Rename "settings-icon" to "settings-button" throughout the listing below, keeping all other text unchanged and leaving out the pictures.

━━ SOURCE MATERIAL ━━

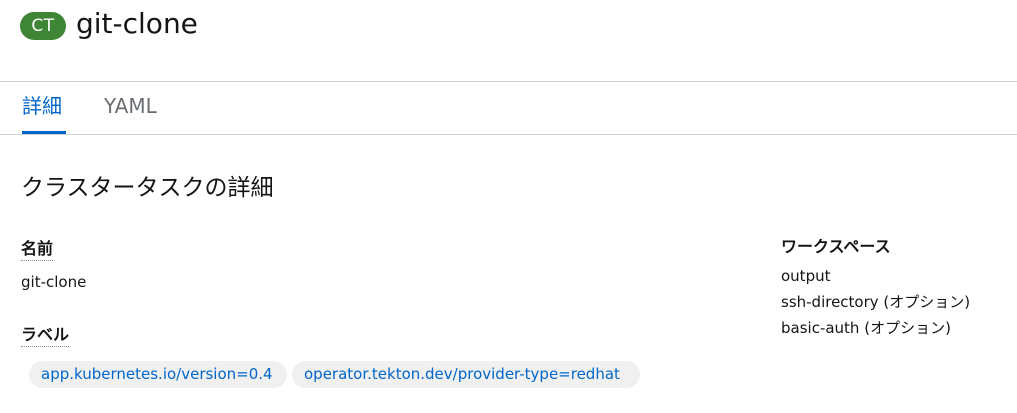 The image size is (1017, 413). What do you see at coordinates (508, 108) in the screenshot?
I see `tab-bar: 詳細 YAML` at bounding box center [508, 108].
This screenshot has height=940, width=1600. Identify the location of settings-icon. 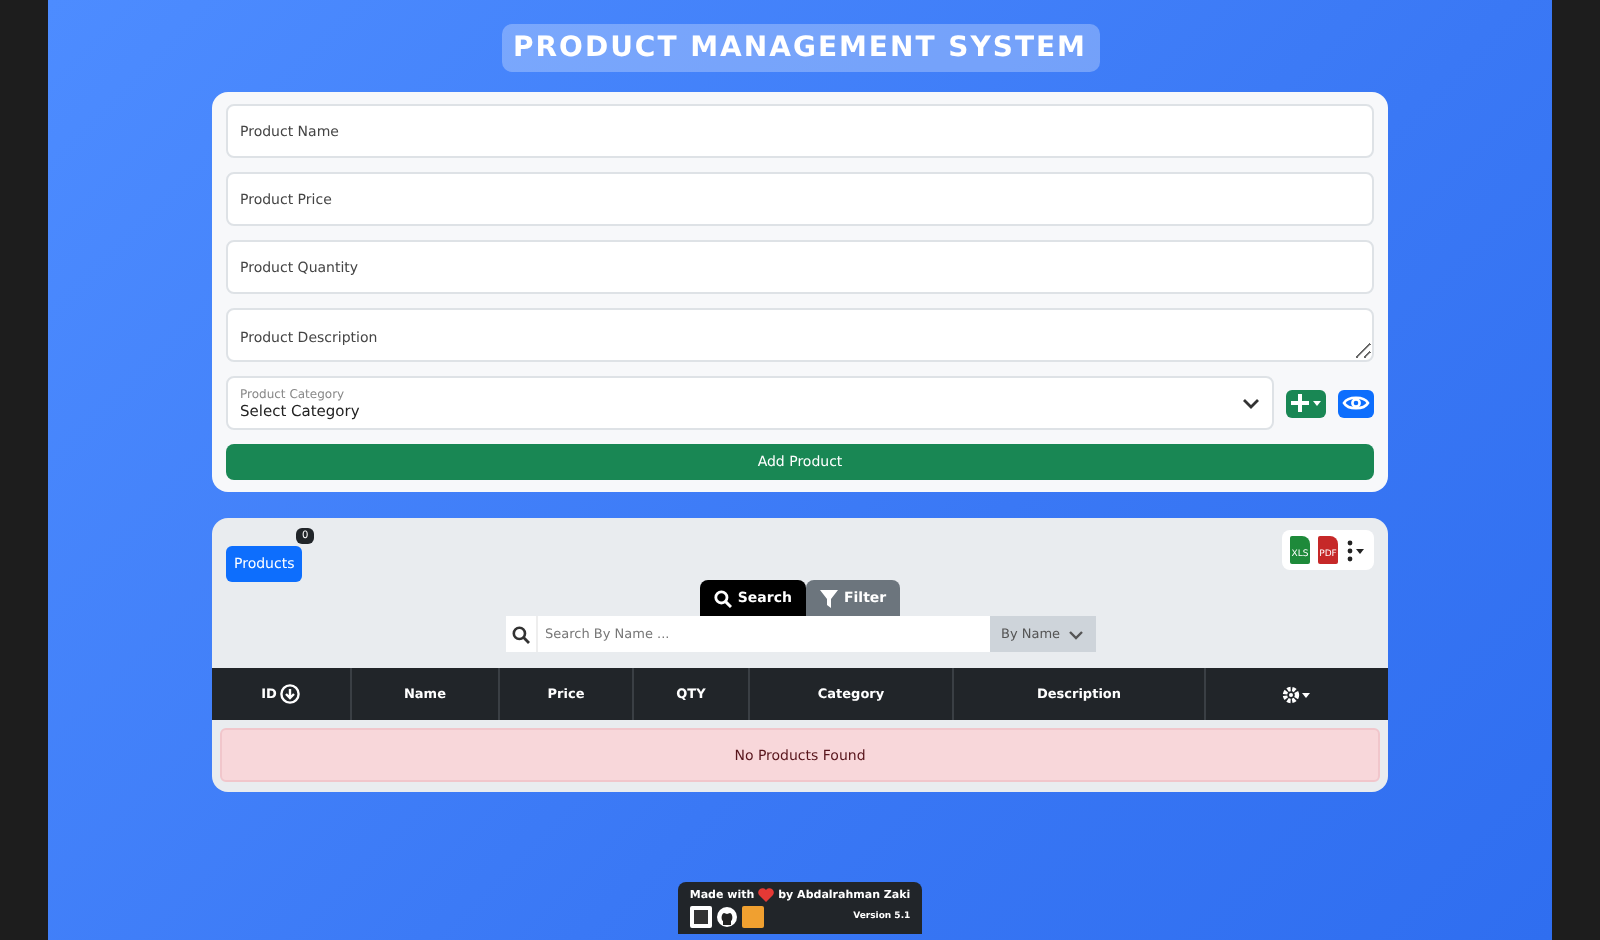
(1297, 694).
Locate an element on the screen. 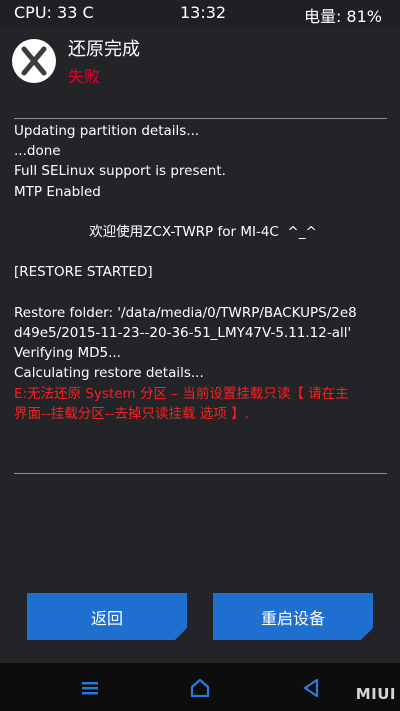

━━━

COMPLETED TASK =>
 The image size is (1017, 413). What do you see at coordinates (508, 108) in the screenshot?
I see `tab-bar: 詳細 YAML` at bounding box center [508, 108].
This screenshot has height=940, width=1600. Identify the location of settings-button. 
(1297, 694).
Locate an element on the screen. 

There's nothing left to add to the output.